**Pixel coordinate grounding data:**
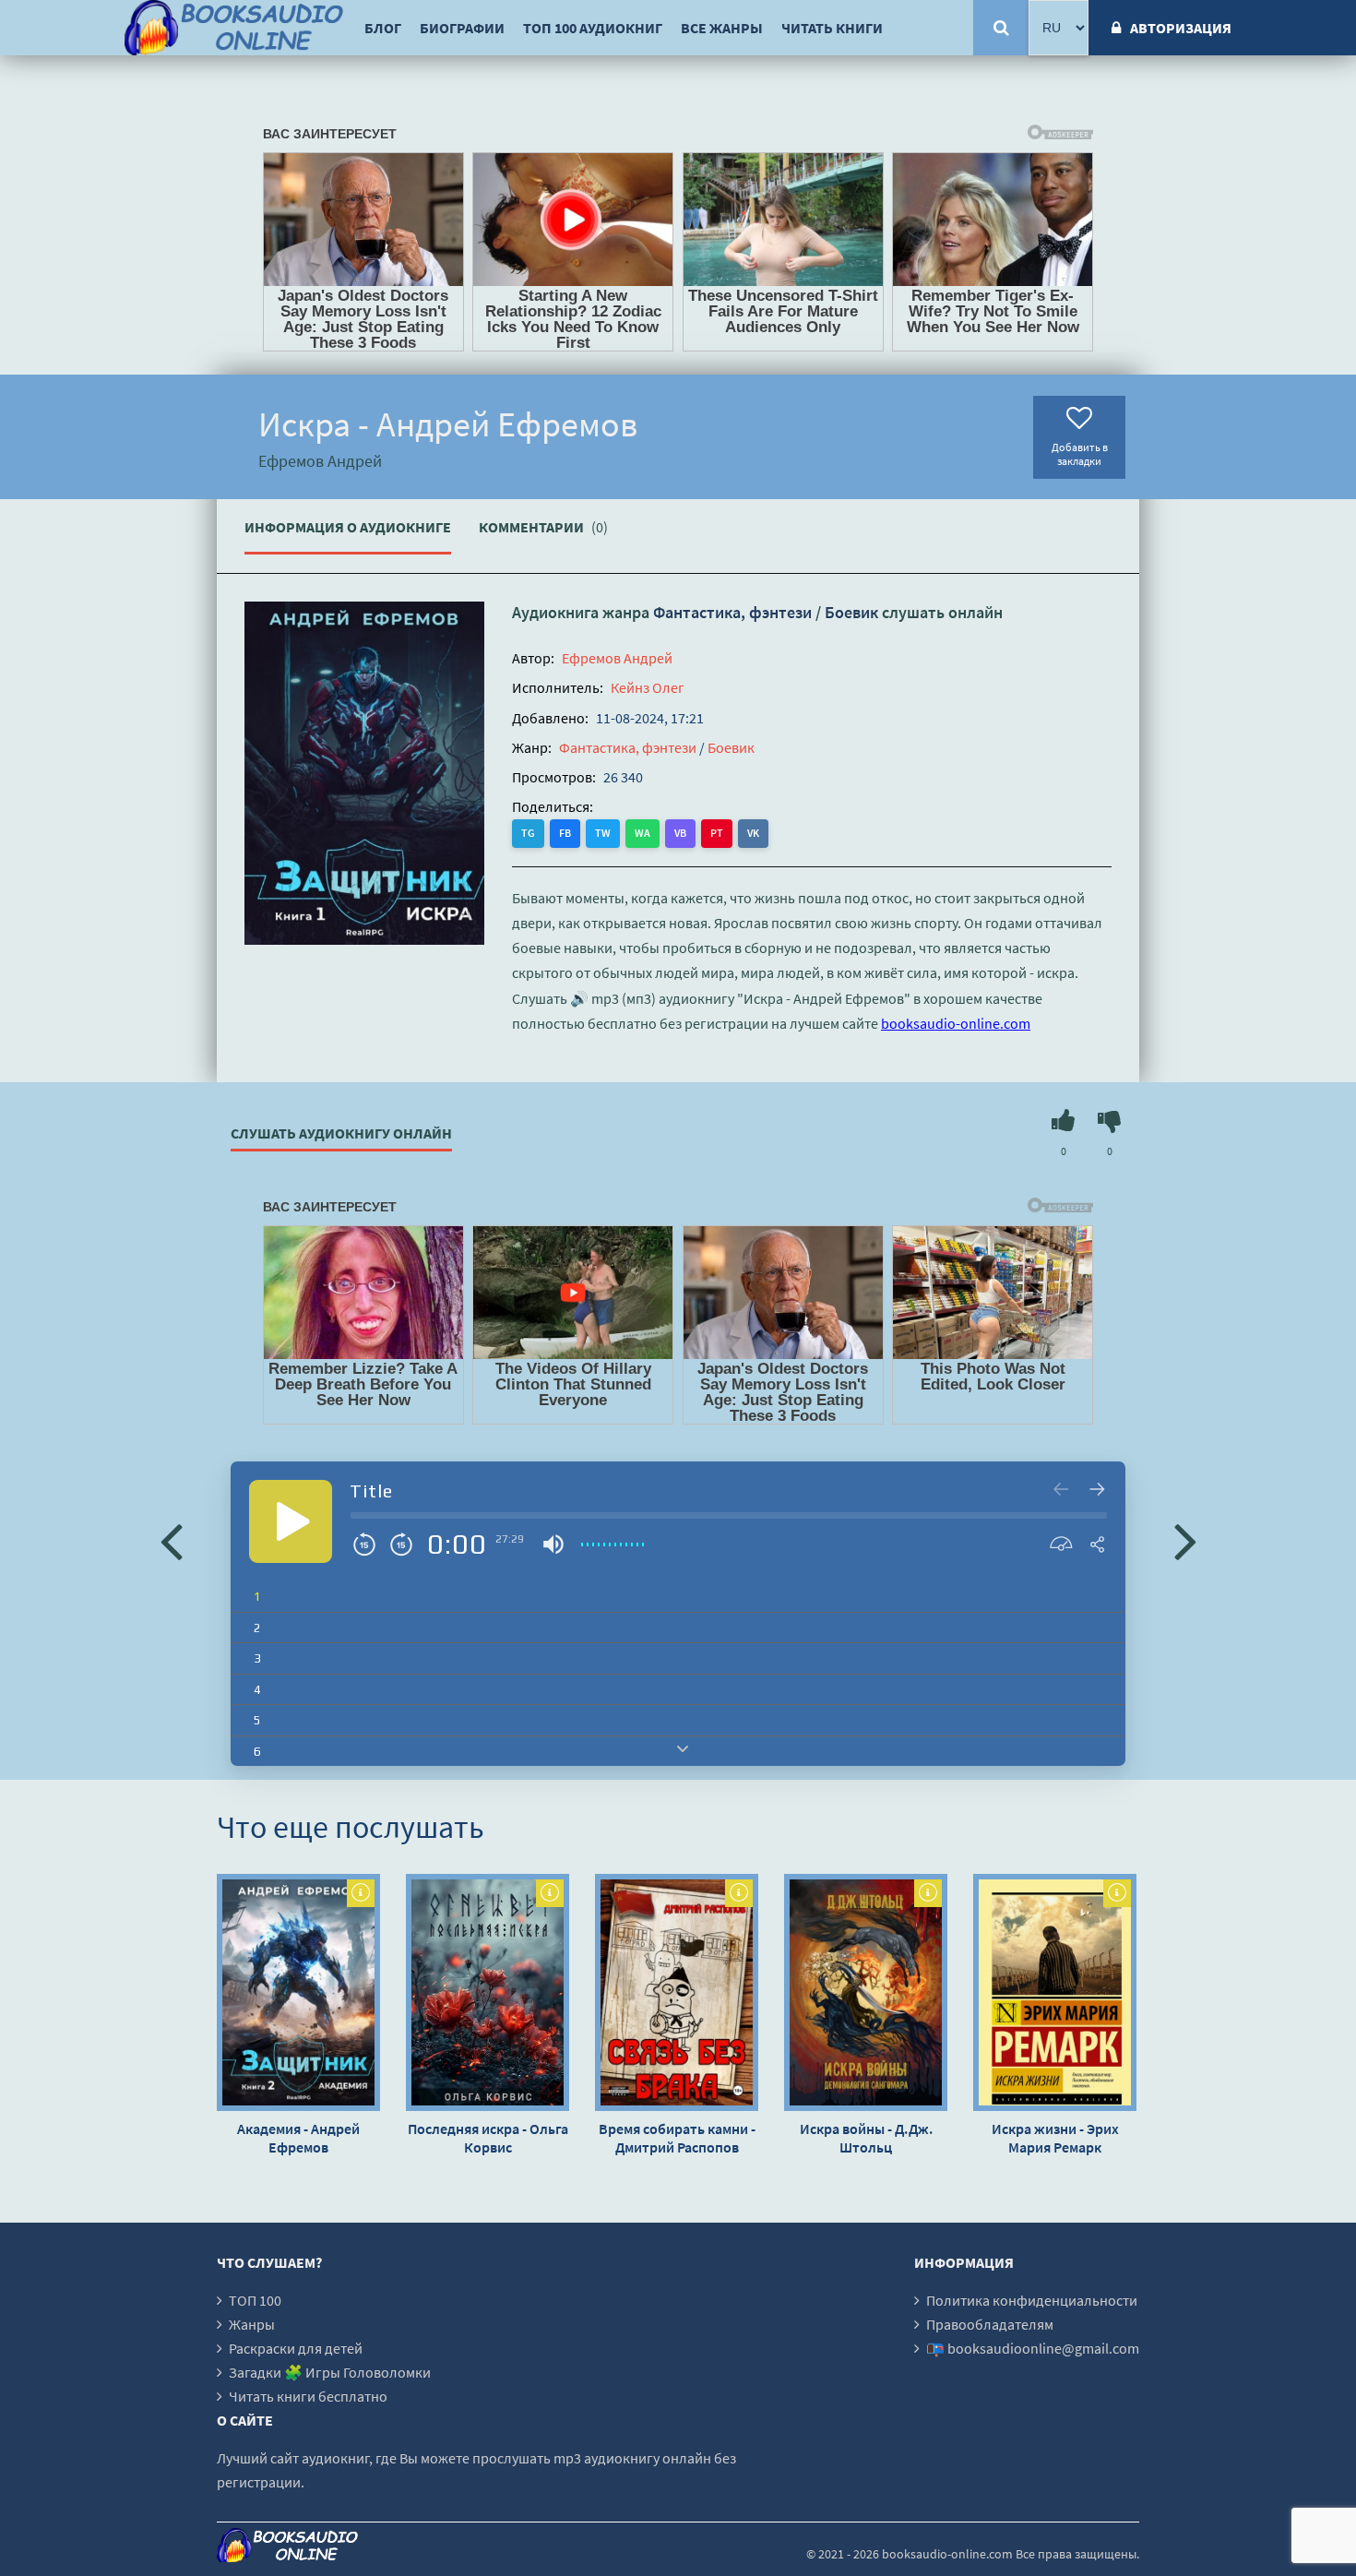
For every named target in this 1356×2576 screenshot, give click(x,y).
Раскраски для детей (296, 2348)
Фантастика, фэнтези (732, 612)
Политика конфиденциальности (1031, 2300)
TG (528, 833)
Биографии (462, 27)
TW (603, 833)
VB (680, 833)
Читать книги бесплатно (308, 2396)
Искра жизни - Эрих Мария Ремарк (1055, 2137)
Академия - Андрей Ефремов (298, 2137)
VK (753, 833)
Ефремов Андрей (617, 658)
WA (642, 833)
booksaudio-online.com (955, 1023)
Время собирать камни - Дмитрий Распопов (677, 2137)
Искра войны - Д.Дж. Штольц (866, 2137)
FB (565, 833)
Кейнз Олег (647, 687)
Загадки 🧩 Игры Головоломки (330, 2372)
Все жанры (722, 27)
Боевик (851, 612)
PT (716, 833)
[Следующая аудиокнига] (1185, 1540)
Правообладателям (989, 2324)
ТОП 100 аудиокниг (592, 27)
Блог (382, 27)
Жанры (252, 2324)
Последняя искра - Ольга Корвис (488, 2137)
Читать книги (832, 27)
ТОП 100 (255, 2300)
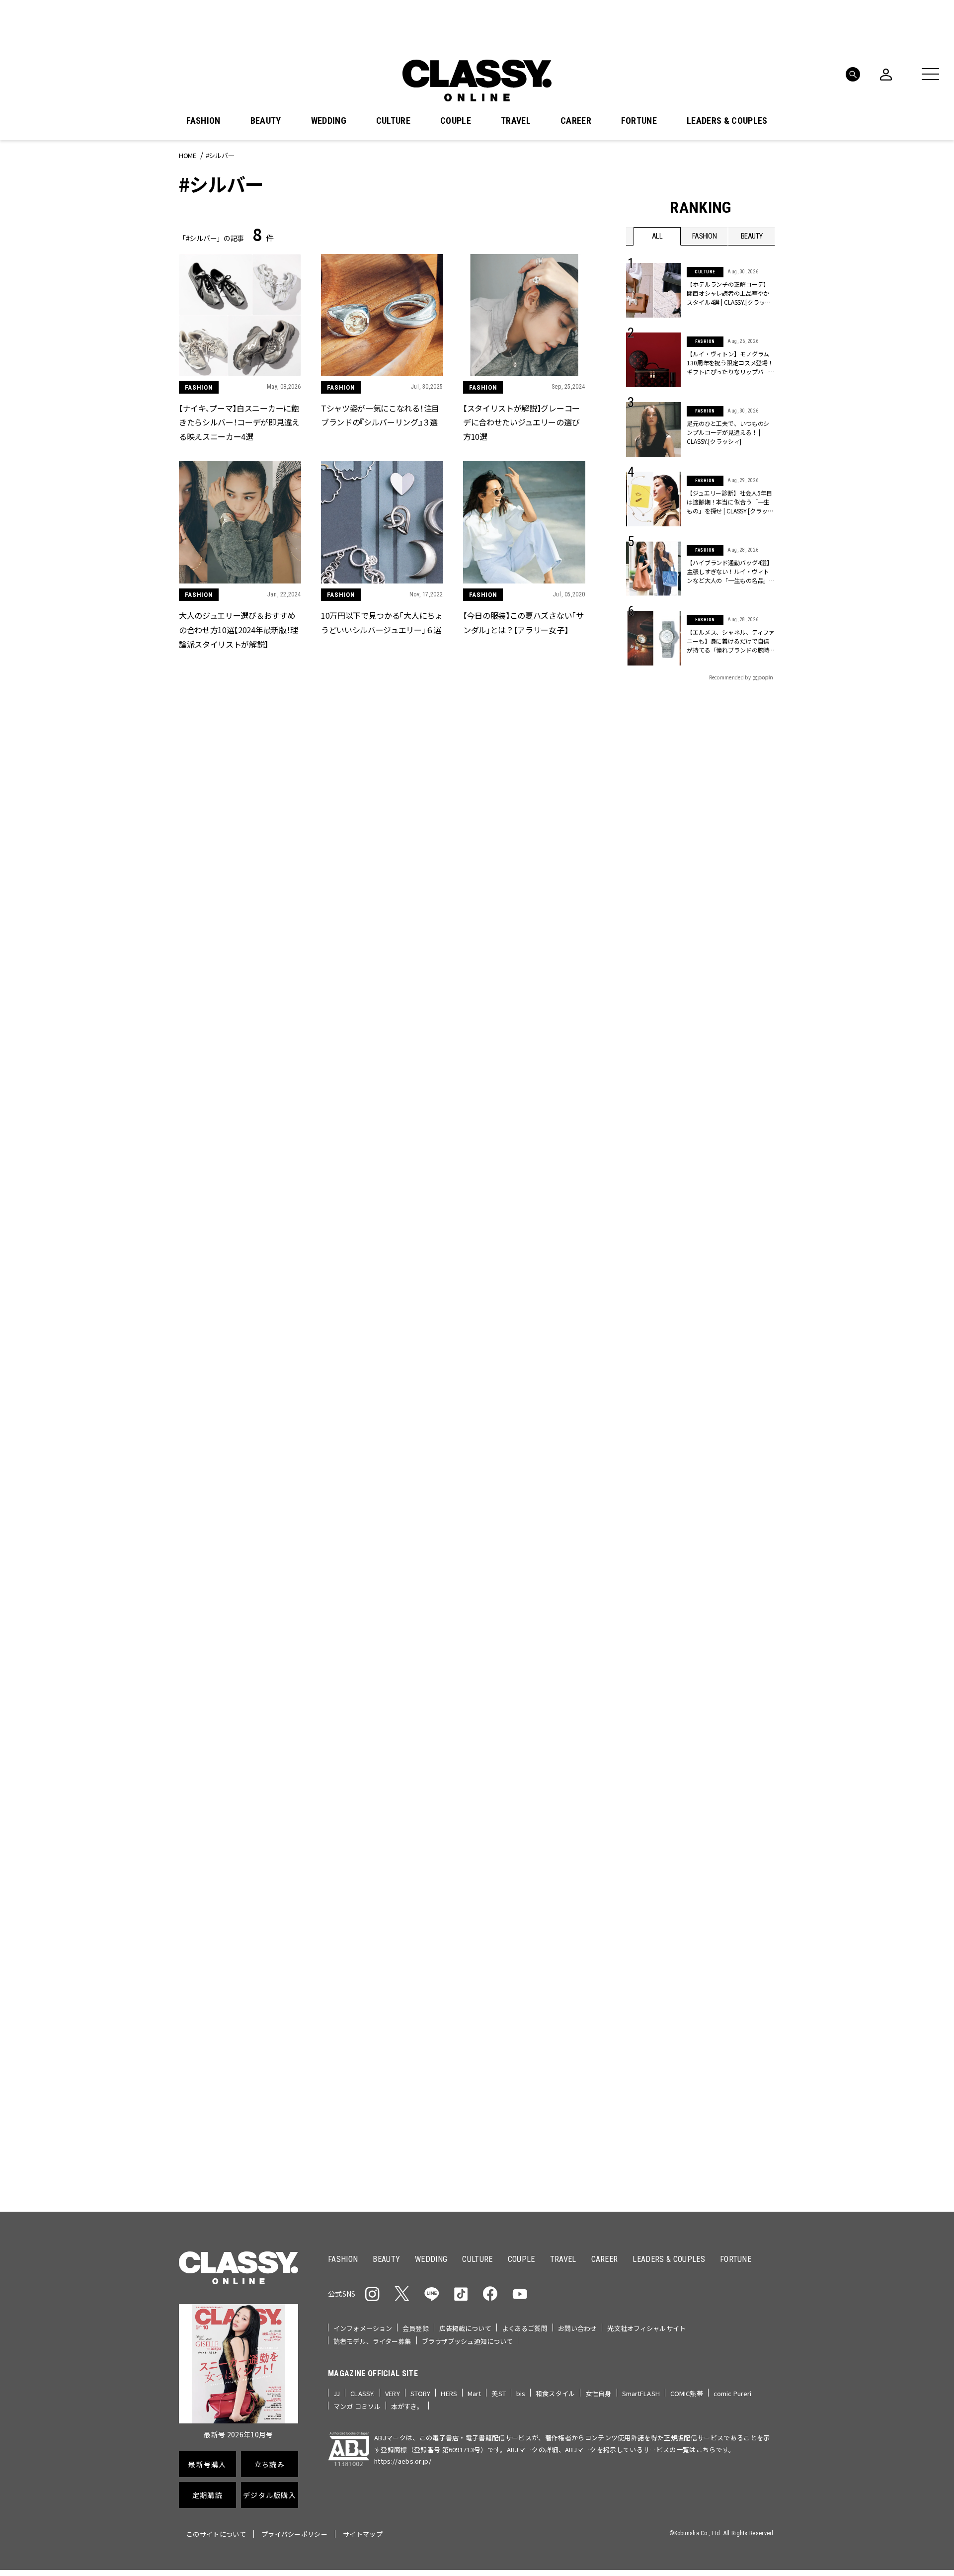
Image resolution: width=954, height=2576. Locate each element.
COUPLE (455, 120)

**Work request:** Keep the pictures out of the copy and write out the data exactly as it stands.

**Task answer:**
For every named target in this 1356×2576 screenshot, give click(x,y).
Раскраски для детей (296, 2348)
Фантастика, фэнтези (732, 612)
Политика конфиденциальности (1031, 2300)
TG (528, 833)
Биографии (462, 27)
TW (603, 833)
VB (680, 833)
Читать книги бесплатно (308, 2396)
Искра жизни - Эрих Мария Ремарк (1055, 2137)
Академия - Андрей Ефремов (298, 2137)
VK (753, 833)
Ефремов Андрей (617, 658)
WA (642, 833)
booksaudio-online.com (955, 1023)
Время собирать камни - Дмитрий Распопов (677, 2137)
Искра войны - Д.Дж. Штольц (866, 2137)
FB (565, 833)
Кейнз Олег (647, 687)
Загадки 🧩 Игры Головоломки (330, 2372)
Все жанры (722, 27)
Боевик (851, 612)
PT (716, 833)
[Следующая аудиокнига] (1185, 1540)
Правообладателям (989, 2324)
ТОП 100 аудиокниг (592, 27)
Блог (382, 27)
Жанры (252, 2324)
Последняя искра - Ольга Корвис (488, 2137)
Читать книги (832, 27)
ТОП 100 (255, 2300)
Image resolution: width=954, height=2576. Locate each element.
COUPLE (455, 120)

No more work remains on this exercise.